Iodine in pregnancy thought to affect children’s IQ
Posted 21/05/2013
Mild iodine deficiency in pregnant mothers is now thought to result in reduced IQ in their children. It has long been known that iodine was important in the development of an unborn child but the effect of mild deficiency had not been researched. In the UK, iodine deficiency has not been thought to be a significant problem but the latest research shows that even a mild lack of iodine can have a lasting affect on your child. Good sources of iodine are fish and dairy products, but warnings are at the same time being given about the dangers of taking seaweed or kelp supplements as these may well result in an overdose.Trefine Maynard, a clinical negligence specialist at Ashtons Legal, says: “More and more research is being done into how what we eat affects us or, in the current context, any unborn child. There is a slow but growing realisation that nutrition as a branch of health sciences may be fundamental to all sorts of health problems both in relation to prevention and treatment. Interestingly, today research has been published suggesting that vitamin C may be an effective treatment in patients with drug resistant TB. The old adage that we are what we eat is proving more apt than ever. The human body is an organic construction dependant on food and perhaps unsurprisingly affected by what food it is given.

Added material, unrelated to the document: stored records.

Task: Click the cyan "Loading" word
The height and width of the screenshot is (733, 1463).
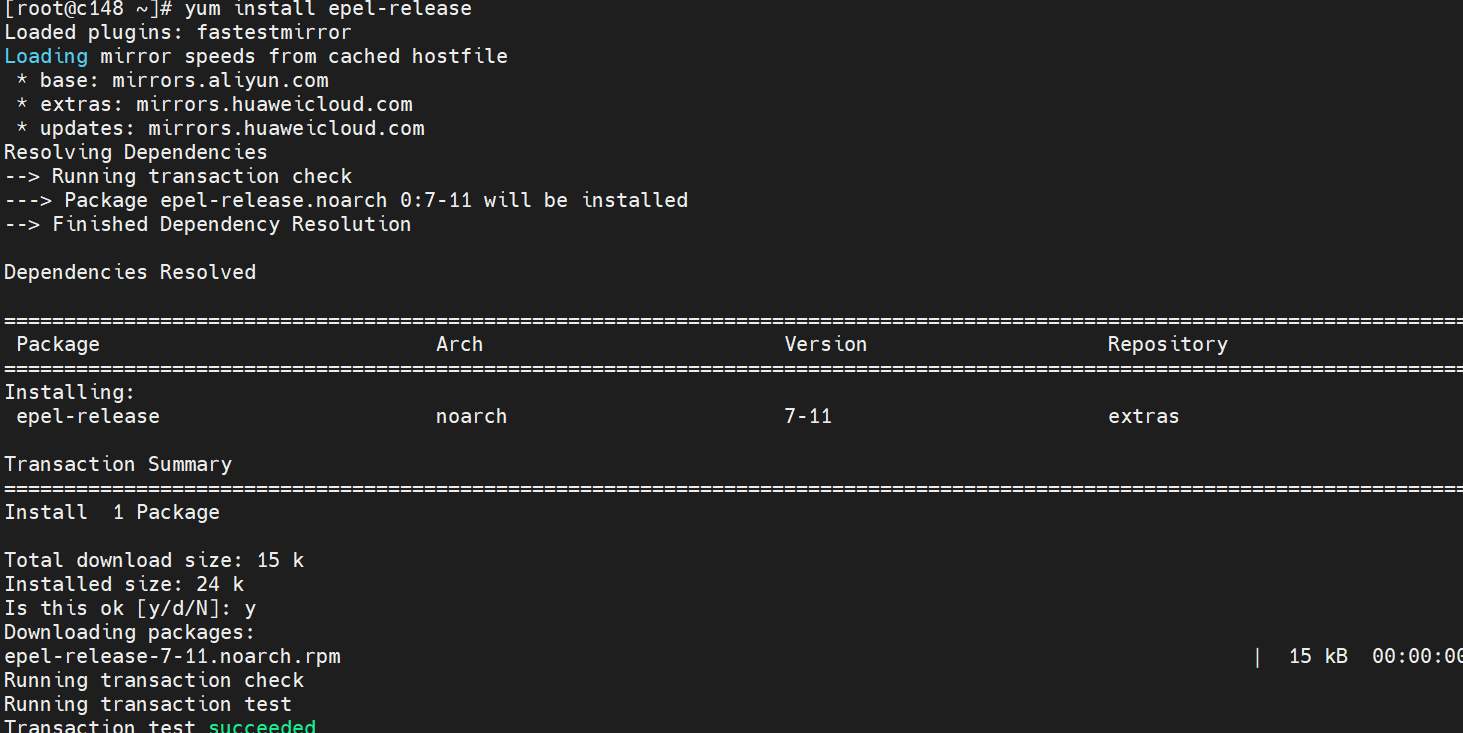Action: [46, 56]
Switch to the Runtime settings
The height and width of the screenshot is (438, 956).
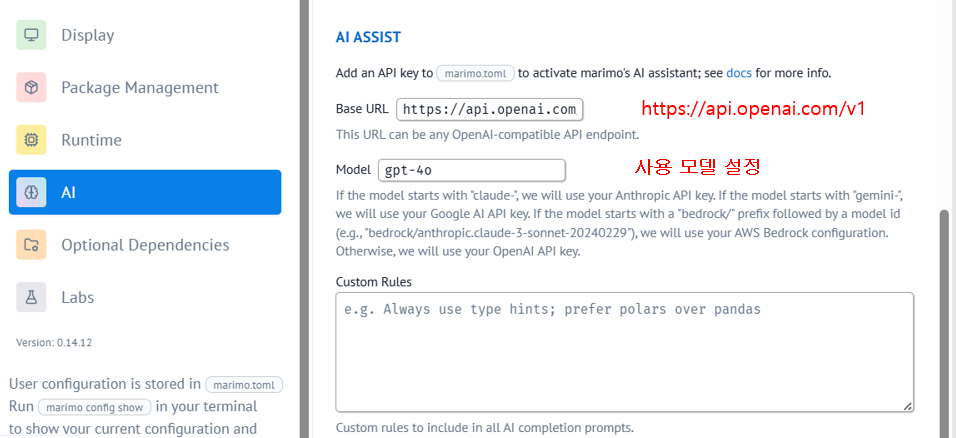[x=145, y=140]
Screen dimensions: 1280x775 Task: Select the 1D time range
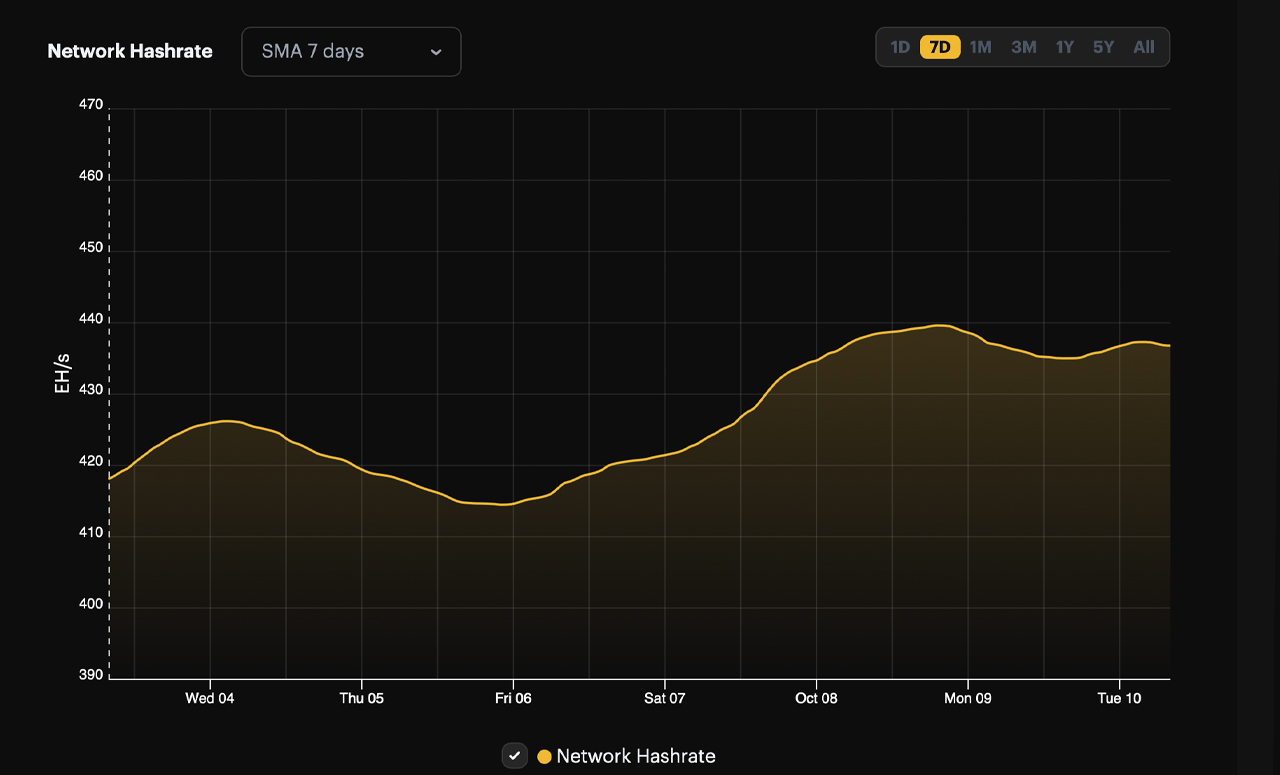tap(900, 47)
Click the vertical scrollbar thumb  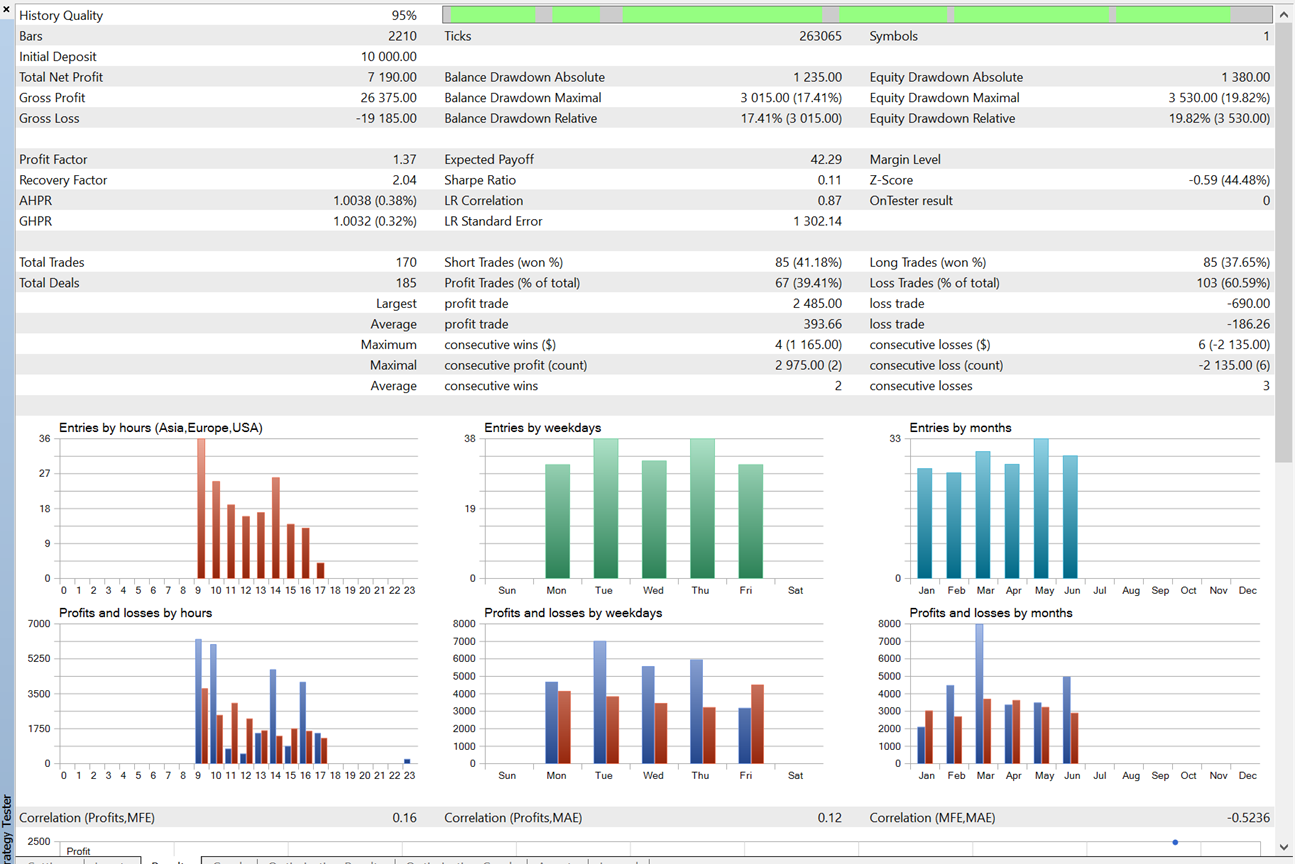[x=1284, y=240]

There have been calls for nutritionists to be much more closely involved in the treatment of patients with a whole variety of conditions and more and more advice about what we should and should not eat appears every day.I hope that with further investment in this field, knowledge, and subsequent advice to the public, will become more and more sophisticated. At present the danger is that what we are told one week we should not eat, the following week we are told it is essential that we eat lots of it. Research is likely to be able to refine advice and explain why the food we eat is so crucial to our well being”.